Thursday, March 12, 2009

Greenspan Forgets Where He Put His Asset Bubble: Caroline Baum

March 12 (Bloomberg) -- “Counterfactuals from such flawed structures cannot form the sole basis for successful policy analysis or advice, with or without the benefit of hindsight.”

Even if one missed the headline (“The Fed Didn’t Cause the Housing Bubble”) and the byline (Alan Greenspan) on theop-ed in yesterday’s Wall Street Journal, there could be no confusion over authorship: That “Master of Garblements” and former Federal Reserve chairman was back to defend his legacy.

Greenspan lays out his case that the Fed’s easy money policies can’t possibly be to blame for “the U.S. housing bubble that is at the core of today’s financial mess.” It is long-term interest rates that determine “the prices of long-lived assets,” such as housing, he writes. And those rates, which stayed low as a result of a “global savings glut,” are out of the Fed’s control.

Control, yes. Influence, no.

“Why not try raising short rates if long rates are too low?” asks Paul Kasriel, chief economist at the Northern Trust Corp. in Chicago. “The recession was over in 2001. Why did he take so long to start to raise the funds rate?”

Greenspan is selective in arguing his case. By any measure, the overnight fed funds rate was too low earlier in the decade. The real funds rate, which is the nominal rate adjusted for inflation, was negative for three years, from October 2002 to October 2005, a longer stretch than in the mid-1970s. And we know how well that turned out.

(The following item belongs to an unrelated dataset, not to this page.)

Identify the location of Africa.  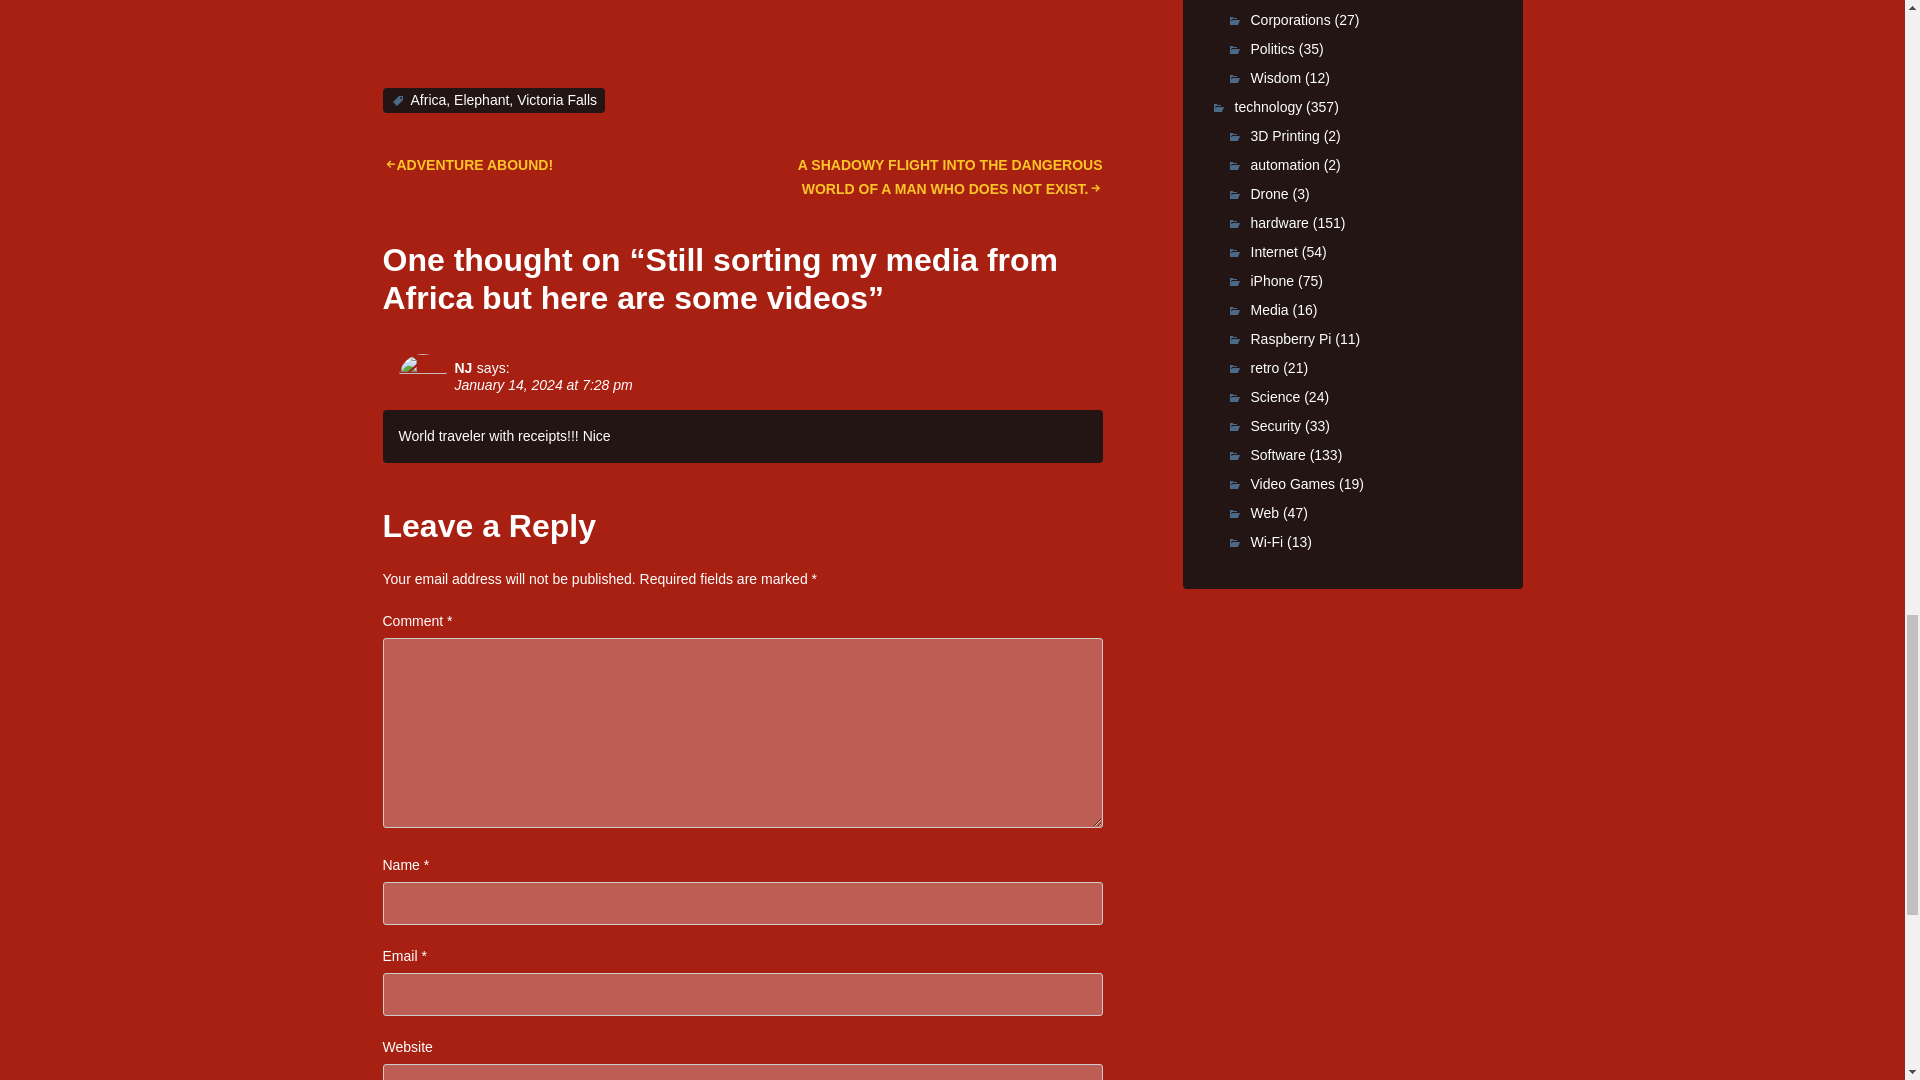
(428, 100).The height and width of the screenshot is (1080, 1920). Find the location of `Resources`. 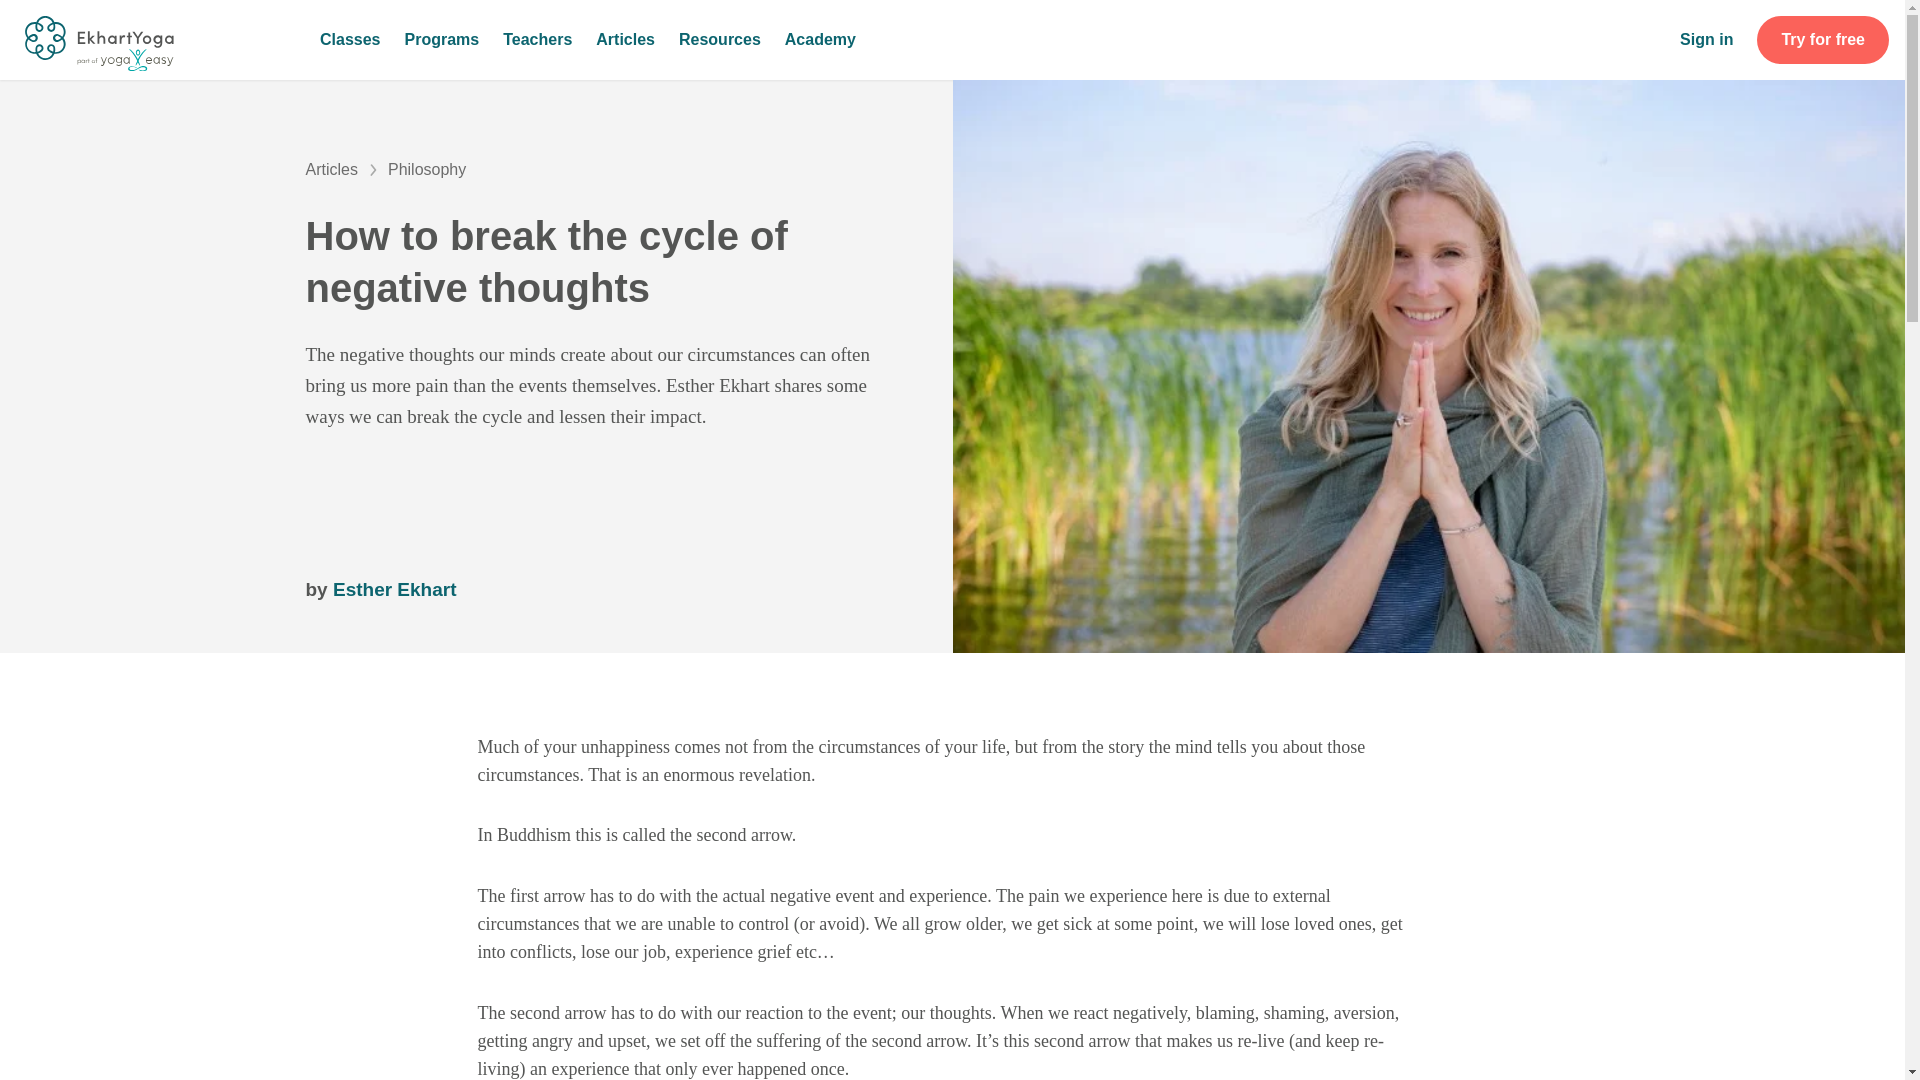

Now we have additional evidence of the effect of negative real rates. When financial institutions are being paid to borrow, borrow they will.

Free-Money Policy

Banks and other mortgage lenders were happy to arbitrage the spread between the free money provided by the Fed and the rate they charged for an adjustable-rate mortgage. The share of ARMs as a percentage of total mortgage loans averaged 10 percent in 2001; by 2004, it was 32 percent, according to the Mortgage Bankers Association. The dollar volume swelled to more than 50 percent that year.